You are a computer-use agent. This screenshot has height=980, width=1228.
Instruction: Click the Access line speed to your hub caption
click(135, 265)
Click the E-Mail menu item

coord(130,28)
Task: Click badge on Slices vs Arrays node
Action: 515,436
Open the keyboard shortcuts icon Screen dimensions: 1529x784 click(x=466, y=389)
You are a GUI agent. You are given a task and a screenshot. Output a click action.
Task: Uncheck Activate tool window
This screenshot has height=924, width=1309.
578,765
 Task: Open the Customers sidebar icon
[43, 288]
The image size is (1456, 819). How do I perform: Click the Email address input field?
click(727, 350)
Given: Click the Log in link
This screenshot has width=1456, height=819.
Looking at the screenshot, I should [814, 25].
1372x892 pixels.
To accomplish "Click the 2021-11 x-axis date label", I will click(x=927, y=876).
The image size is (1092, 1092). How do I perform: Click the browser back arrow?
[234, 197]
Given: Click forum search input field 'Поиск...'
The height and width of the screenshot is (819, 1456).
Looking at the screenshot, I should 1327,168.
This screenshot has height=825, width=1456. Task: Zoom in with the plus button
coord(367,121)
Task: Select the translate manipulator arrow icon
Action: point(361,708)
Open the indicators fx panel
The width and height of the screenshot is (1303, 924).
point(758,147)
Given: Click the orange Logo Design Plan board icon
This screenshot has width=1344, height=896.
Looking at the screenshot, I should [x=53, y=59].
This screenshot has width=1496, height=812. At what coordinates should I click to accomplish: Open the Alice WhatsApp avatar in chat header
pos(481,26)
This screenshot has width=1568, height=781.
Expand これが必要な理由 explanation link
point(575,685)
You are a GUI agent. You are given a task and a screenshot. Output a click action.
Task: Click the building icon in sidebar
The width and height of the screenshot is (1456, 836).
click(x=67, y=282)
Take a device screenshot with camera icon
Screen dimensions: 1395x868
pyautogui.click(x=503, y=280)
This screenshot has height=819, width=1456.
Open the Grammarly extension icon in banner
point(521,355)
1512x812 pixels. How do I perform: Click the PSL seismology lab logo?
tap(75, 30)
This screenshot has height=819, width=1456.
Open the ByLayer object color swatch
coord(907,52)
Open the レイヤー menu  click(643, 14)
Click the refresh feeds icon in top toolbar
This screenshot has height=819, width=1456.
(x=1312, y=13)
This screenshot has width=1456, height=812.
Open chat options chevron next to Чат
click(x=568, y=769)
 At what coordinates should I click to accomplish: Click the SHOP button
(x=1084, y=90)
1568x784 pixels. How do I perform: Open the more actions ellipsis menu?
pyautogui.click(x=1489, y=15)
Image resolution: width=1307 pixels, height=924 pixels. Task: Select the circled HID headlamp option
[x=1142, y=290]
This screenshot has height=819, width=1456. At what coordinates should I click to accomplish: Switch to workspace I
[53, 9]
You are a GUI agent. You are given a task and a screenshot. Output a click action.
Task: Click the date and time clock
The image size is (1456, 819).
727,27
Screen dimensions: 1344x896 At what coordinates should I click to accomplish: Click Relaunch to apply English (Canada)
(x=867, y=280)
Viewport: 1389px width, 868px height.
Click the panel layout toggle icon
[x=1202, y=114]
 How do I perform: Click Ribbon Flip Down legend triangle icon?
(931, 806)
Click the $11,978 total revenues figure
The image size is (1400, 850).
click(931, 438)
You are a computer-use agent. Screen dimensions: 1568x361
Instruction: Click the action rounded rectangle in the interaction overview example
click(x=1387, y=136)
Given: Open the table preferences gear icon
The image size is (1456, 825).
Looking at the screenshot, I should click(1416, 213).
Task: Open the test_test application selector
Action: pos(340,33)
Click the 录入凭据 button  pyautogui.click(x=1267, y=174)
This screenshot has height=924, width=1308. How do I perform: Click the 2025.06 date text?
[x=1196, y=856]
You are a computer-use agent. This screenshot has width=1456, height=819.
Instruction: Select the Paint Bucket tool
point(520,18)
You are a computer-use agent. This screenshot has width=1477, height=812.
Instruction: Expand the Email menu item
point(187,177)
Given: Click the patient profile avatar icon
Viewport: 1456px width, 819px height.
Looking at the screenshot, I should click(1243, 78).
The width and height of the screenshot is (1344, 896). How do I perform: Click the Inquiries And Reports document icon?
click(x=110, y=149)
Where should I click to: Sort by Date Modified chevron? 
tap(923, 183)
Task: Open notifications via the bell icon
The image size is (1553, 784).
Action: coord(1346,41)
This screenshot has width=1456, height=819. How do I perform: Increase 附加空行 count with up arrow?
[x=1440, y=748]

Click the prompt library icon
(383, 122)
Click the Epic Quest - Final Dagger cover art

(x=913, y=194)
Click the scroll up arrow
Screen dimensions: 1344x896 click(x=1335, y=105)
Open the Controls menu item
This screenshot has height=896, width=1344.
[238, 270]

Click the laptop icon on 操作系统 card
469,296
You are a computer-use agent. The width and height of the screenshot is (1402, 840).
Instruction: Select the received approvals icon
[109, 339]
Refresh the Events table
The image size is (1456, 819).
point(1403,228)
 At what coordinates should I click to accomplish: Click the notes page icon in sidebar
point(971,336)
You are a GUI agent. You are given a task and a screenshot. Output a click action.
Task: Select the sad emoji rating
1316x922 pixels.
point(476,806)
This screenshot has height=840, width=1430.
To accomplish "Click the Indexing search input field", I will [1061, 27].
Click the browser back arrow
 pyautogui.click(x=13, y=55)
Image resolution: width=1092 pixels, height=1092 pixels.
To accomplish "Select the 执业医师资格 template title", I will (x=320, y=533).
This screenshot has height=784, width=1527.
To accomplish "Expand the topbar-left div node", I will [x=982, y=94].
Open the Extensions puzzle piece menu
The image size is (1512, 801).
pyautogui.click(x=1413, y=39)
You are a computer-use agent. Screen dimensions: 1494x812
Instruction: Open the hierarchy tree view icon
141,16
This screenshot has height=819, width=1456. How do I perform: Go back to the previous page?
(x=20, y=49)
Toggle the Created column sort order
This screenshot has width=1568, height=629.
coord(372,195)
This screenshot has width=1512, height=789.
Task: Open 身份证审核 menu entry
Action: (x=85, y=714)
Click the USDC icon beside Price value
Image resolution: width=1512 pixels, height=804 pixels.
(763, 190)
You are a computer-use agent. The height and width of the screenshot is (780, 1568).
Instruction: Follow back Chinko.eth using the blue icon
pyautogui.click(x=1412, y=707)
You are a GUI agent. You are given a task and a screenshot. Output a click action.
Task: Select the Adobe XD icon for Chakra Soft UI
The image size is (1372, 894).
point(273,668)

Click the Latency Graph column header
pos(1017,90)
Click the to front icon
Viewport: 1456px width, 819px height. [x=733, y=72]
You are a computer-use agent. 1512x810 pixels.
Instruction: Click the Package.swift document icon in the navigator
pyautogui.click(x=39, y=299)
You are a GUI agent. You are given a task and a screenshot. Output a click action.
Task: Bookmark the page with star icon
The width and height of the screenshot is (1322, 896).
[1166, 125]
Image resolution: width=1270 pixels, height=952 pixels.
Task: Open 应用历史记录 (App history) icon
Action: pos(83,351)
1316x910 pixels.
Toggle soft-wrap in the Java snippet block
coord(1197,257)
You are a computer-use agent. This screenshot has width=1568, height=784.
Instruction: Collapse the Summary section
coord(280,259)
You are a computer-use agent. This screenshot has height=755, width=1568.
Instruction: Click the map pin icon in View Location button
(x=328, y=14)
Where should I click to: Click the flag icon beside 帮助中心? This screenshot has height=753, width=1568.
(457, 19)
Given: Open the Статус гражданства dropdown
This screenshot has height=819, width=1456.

■ ■ ■

» **What you will do**
Answer with one number, namely how many lines in the records contain the string "search".

» **Output for this exercise**
2